**What is being asked:**
Can you reproduce the listing below word for word, from its first line through the line containing "coordinates (192, 607).", including that line?

**Given entries:**

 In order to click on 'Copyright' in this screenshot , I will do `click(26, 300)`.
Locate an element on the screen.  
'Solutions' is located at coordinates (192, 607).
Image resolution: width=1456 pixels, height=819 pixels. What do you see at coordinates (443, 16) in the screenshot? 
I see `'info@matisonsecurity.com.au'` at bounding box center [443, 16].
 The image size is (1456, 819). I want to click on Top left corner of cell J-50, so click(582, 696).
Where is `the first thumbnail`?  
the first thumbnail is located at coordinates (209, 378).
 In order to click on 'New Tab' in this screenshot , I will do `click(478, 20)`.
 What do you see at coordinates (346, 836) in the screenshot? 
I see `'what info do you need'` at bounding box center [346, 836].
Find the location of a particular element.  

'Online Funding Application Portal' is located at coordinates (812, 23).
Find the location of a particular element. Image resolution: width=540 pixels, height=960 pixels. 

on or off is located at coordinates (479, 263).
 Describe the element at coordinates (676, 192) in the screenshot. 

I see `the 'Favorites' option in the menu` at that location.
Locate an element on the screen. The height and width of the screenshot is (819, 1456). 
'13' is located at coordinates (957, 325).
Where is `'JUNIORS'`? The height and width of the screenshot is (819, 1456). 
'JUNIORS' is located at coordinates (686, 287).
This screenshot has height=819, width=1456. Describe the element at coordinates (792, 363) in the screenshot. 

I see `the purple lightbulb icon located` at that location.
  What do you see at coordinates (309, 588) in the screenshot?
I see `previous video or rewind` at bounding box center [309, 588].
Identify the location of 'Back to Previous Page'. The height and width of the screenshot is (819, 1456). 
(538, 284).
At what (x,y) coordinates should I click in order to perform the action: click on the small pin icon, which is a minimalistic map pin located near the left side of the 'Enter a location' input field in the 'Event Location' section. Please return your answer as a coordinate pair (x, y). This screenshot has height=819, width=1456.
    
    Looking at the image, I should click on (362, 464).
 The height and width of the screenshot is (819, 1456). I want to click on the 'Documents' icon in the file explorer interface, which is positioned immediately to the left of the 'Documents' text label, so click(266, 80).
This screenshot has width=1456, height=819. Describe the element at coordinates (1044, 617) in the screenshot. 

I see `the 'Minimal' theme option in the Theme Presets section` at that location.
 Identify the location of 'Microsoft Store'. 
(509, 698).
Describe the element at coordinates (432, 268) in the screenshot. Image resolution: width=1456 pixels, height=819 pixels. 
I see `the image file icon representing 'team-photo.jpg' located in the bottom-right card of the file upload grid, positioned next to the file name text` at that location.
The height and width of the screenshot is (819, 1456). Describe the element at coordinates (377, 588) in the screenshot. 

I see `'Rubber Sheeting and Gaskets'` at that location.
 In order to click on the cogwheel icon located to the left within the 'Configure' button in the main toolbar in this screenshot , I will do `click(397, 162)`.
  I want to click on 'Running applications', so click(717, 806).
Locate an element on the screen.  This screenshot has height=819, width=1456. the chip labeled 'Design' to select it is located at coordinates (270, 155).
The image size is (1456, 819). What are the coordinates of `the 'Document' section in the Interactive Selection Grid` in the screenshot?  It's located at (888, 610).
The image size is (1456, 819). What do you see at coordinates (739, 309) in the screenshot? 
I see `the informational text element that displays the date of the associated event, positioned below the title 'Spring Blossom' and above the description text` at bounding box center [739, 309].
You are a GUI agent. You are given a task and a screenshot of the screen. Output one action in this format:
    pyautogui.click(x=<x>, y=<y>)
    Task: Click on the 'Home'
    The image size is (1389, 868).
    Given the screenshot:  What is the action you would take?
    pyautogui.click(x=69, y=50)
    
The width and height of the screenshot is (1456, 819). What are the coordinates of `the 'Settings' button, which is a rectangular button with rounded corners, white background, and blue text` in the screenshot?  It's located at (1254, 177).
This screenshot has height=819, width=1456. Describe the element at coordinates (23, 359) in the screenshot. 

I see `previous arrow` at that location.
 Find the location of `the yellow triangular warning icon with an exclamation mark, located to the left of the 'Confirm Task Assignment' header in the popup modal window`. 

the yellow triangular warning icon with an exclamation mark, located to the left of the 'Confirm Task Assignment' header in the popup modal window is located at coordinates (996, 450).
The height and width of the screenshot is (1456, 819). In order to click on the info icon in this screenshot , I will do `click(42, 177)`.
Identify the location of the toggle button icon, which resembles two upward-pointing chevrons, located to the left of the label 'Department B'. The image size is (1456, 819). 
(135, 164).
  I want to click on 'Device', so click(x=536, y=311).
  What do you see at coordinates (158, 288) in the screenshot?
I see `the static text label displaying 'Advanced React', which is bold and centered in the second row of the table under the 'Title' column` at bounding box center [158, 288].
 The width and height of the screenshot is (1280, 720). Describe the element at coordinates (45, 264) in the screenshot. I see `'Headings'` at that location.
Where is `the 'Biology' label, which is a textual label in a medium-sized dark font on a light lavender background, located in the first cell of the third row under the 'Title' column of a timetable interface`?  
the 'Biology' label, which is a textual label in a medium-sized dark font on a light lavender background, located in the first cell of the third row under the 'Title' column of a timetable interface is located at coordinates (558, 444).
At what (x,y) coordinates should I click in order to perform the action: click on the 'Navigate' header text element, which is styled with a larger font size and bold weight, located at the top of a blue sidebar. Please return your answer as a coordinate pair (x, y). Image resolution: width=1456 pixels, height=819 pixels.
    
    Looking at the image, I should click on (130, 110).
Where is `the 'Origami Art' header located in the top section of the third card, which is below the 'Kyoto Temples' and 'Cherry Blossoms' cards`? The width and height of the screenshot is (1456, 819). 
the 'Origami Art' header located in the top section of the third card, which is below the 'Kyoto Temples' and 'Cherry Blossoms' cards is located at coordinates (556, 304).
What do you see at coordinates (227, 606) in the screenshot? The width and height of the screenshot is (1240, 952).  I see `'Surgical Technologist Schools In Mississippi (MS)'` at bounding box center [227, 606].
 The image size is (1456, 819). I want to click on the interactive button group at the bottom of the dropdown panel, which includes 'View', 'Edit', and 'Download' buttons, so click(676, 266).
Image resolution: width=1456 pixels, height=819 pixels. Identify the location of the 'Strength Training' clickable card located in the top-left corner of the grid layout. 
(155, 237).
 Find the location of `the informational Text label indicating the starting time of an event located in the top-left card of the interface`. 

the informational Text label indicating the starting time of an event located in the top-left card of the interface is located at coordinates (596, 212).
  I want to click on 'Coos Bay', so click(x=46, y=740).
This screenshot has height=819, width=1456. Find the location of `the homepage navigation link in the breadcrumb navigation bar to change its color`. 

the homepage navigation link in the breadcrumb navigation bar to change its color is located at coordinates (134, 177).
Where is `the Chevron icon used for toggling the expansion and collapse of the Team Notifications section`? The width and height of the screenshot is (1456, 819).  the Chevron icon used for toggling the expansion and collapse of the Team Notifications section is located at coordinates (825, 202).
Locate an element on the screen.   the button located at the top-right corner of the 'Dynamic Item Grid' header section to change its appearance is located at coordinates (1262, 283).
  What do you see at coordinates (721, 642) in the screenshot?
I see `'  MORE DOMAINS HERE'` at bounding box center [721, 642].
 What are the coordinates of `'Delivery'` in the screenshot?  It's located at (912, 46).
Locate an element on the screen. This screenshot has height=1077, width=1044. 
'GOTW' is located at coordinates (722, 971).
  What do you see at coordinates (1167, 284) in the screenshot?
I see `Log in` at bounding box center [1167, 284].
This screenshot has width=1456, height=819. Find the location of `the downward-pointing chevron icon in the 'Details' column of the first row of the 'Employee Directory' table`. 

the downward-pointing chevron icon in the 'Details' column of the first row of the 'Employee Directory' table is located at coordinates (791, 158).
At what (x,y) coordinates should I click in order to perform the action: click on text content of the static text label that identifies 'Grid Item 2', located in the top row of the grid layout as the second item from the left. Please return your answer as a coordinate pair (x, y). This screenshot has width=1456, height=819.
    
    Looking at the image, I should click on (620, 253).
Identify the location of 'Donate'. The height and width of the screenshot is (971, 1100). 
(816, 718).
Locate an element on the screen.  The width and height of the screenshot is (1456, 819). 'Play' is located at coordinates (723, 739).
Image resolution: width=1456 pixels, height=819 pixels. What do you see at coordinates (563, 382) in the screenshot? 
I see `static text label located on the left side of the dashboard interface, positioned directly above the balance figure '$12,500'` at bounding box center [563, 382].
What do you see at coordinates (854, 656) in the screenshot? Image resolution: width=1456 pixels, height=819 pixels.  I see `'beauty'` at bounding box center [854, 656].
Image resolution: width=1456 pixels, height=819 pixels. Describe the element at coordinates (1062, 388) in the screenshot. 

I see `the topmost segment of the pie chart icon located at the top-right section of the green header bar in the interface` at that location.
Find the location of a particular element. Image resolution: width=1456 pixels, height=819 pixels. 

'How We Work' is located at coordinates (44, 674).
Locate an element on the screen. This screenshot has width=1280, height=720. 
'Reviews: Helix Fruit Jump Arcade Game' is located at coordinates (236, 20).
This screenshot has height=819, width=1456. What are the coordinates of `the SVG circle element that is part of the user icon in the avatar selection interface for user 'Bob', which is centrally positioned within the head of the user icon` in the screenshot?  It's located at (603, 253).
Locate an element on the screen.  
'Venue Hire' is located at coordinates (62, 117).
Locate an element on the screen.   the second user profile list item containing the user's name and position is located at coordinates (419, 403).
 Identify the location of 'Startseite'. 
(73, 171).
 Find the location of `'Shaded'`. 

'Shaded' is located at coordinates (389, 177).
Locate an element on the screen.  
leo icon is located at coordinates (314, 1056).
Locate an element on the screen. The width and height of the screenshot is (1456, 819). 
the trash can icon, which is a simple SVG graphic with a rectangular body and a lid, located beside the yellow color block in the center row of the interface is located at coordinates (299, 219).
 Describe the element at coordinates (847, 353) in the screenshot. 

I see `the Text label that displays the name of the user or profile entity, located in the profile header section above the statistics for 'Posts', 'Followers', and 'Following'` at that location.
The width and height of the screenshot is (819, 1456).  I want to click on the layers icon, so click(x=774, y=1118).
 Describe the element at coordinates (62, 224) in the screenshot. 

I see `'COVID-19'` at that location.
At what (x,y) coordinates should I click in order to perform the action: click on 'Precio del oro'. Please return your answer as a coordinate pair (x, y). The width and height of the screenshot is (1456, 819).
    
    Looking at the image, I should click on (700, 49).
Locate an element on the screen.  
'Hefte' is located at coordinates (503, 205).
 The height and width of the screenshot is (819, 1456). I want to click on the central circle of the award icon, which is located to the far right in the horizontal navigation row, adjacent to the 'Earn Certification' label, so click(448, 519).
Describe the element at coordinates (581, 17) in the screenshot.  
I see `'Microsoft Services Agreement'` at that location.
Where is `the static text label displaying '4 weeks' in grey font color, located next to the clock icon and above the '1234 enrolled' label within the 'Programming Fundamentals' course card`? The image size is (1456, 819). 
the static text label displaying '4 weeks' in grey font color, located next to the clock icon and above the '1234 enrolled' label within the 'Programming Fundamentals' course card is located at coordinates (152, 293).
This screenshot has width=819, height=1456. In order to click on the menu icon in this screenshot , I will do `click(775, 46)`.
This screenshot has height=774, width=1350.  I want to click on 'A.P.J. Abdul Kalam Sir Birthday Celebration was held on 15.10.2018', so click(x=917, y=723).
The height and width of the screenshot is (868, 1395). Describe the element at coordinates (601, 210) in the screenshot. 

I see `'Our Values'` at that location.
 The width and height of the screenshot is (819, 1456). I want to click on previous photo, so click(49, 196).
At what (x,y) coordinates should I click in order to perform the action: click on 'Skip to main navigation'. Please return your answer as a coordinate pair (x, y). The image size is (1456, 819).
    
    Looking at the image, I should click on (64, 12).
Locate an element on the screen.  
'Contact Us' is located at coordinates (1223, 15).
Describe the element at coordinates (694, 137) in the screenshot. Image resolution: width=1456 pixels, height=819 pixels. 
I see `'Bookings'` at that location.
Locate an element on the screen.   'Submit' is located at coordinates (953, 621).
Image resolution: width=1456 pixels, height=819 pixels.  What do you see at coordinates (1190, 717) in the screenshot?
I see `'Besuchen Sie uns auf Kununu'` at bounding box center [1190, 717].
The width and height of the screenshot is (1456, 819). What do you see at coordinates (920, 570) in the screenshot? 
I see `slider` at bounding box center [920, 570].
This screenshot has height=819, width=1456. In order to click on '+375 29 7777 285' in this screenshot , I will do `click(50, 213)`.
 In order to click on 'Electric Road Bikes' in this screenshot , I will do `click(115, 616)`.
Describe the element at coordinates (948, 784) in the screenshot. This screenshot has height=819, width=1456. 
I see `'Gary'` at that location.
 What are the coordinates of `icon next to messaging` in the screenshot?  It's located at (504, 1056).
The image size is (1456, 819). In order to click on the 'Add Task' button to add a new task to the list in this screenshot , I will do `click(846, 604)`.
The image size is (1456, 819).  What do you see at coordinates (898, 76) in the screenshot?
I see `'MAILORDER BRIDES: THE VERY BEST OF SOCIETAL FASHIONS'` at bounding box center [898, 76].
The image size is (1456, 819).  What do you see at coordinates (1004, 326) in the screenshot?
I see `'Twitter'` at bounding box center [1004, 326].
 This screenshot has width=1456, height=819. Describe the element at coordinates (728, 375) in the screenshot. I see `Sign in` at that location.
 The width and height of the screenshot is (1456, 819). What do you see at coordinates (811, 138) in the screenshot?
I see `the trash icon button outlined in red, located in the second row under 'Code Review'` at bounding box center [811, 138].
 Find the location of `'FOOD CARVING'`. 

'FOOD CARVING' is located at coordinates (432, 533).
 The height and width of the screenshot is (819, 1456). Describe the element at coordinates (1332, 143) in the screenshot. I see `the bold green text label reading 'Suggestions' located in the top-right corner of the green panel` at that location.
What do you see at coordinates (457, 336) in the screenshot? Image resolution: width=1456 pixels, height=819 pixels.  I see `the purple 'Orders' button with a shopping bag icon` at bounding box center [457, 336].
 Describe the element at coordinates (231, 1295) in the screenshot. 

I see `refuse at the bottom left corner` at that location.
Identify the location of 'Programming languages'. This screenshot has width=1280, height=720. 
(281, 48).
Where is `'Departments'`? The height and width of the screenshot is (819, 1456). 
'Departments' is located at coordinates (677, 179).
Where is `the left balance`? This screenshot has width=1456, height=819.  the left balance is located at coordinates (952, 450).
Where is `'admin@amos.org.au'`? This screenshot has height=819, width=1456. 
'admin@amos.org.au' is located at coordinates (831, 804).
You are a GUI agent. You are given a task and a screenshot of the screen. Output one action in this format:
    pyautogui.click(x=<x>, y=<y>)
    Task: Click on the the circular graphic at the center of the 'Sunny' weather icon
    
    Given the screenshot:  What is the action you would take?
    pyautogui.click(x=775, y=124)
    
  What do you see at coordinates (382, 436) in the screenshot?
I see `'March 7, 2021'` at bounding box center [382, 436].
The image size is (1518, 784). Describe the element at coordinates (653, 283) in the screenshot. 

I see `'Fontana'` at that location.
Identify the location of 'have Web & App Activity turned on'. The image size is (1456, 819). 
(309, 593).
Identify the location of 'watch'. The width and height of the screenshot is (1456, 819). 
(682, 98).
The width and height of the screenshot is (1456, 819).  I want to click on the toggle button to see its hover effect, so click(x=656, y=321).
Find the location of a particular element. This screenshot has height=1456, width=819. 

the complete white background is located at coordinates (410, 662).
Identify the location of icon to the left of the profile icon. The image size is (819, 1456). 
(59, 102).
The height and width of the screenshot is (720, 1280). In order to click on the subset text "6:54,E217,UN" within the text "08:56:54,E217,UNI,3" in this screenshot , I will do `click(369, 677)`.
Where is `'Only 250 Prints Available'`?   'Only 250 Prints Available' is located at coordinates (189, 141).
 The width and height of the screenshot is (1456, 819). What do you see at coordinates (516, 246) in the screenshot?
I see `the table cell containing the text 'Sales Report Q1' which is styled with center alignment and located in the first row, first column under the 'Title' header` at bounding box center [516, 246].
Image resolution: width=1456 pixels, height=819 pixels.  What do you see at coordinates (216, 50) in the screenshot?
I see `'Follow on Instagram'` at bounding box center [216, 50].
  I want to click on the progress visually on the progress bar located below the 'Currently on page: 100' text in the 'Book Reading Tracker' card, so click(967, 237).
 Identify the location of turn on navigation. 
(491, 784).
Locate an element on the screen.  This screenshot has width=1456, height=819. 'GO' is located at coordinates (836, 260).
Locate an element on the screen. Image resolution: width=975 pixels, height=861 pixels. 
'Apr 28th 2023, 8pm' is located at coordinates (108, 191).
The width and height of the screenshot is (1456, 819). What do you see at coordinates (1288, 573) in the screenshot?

**Finished answer:**
 In order to click on 'Copyright' in this screenshot , I will do `click(26, 300)`.
Locate an element on the screen.  
'Solutions' is located at coordinates (192, 607).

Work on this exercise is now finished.